**WHAT TO DO:**
The stretch from the line with "Search (990, 31)" through the line with "PLM & PDM Customization (645, 1521)" in the records below: write it out exactly, and nothing else.
----------
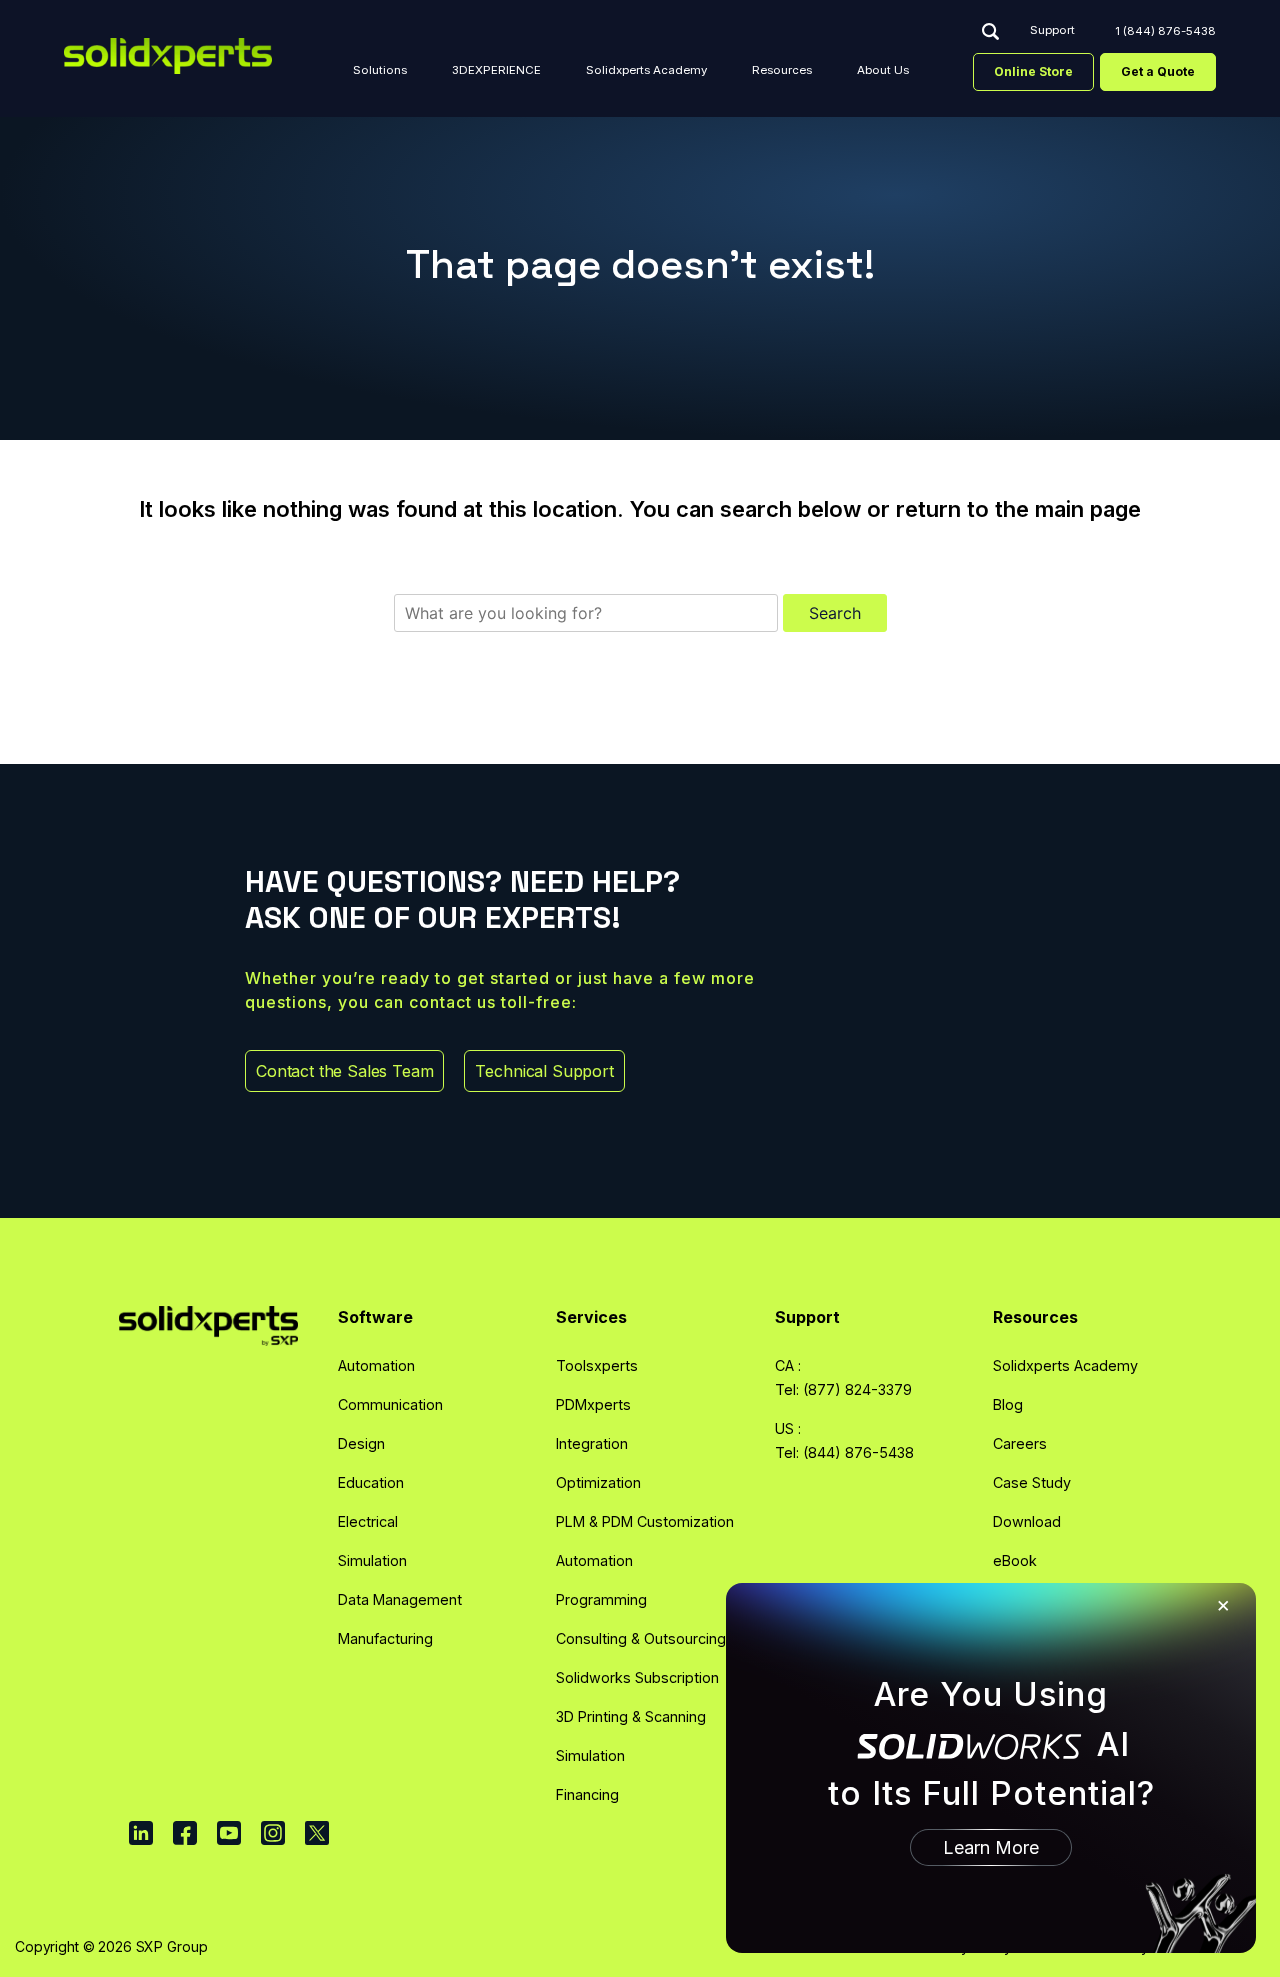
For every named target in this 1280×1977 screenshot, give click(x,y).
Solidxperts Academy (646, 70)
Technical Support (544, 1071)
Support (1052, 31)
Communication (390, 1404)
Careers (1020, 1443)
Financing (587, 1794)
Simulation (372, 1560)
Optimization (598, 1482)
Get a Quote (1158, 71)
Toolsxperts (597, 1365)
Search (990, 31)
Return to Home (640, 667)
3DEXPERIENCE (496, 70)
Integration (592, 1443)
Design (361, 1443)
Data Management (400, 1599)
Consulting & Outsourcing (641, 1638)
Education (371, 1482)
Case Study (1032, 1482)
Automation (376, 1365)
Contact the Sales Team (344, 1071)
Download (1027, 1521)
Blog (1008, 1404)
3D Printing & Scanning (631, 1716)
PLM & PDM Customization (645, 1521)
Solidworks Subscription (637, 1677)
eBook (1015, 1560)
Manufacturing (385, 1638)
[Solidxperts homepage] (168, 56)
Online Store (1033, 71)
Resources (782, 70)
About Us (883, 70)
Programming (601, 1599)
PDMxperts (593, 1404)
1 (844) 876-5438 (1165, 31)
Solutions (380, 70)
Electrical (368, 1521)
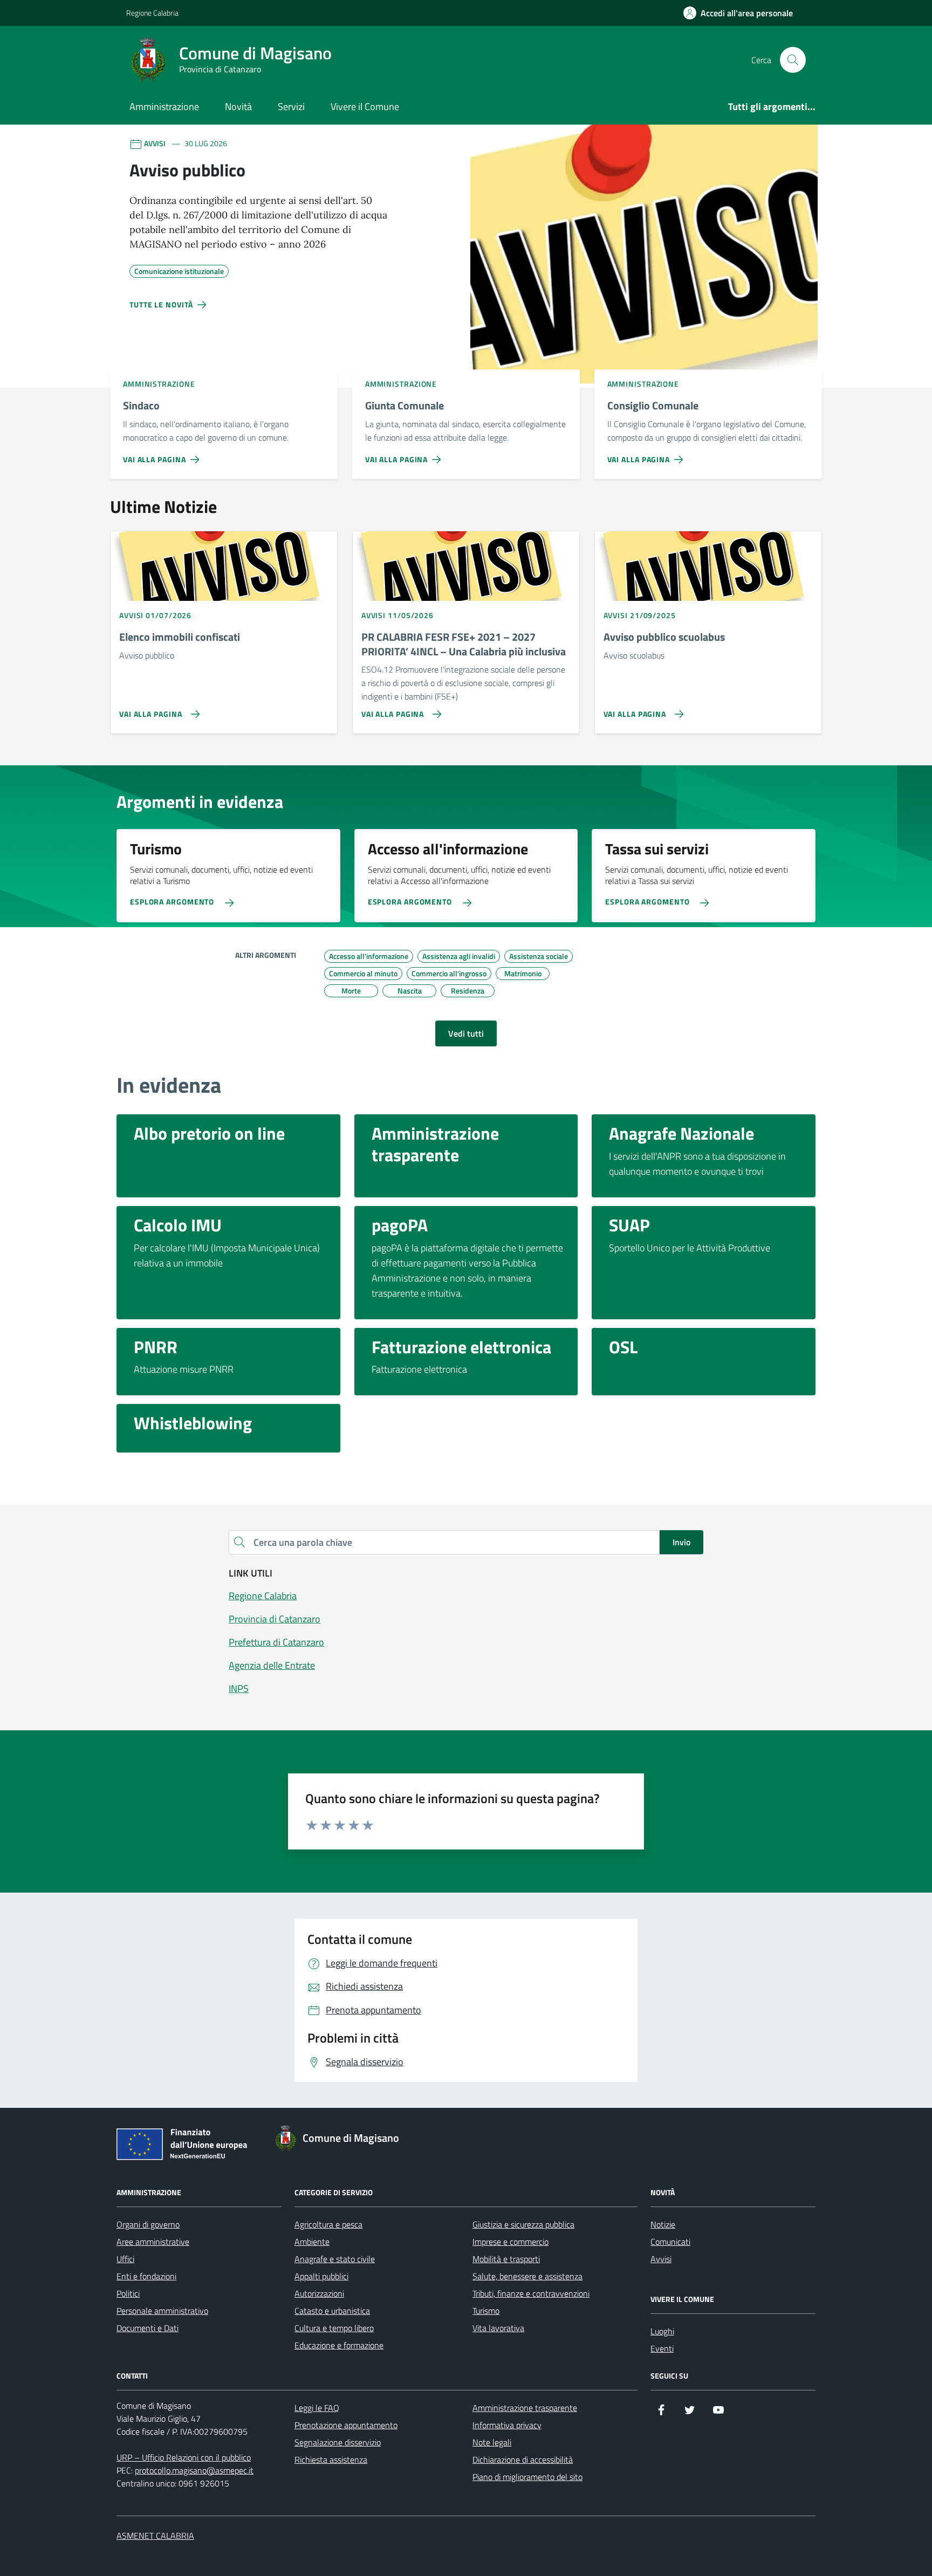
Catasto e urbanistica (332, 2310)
----------
**EXERCISE SOLUTION:**
Search (990, 31)
Return to Home (640, 667)
3DEXPERIENCE (496, 70)
Integration (592, 1443)
Design (361, 1443)
Data Management (400, 1599)
Consulting & Outsourcing (641, 1638)
Education (371, 1482)
Case Study (1032, 1482)
Automation (376, 1365)
Contact the Sales Team (344, 1071)
Download (1027, 1521)
Blog (1008, 1404)
3D Printing & Scanning (631, 1716)
PLM & PDM Customization (645, 1521)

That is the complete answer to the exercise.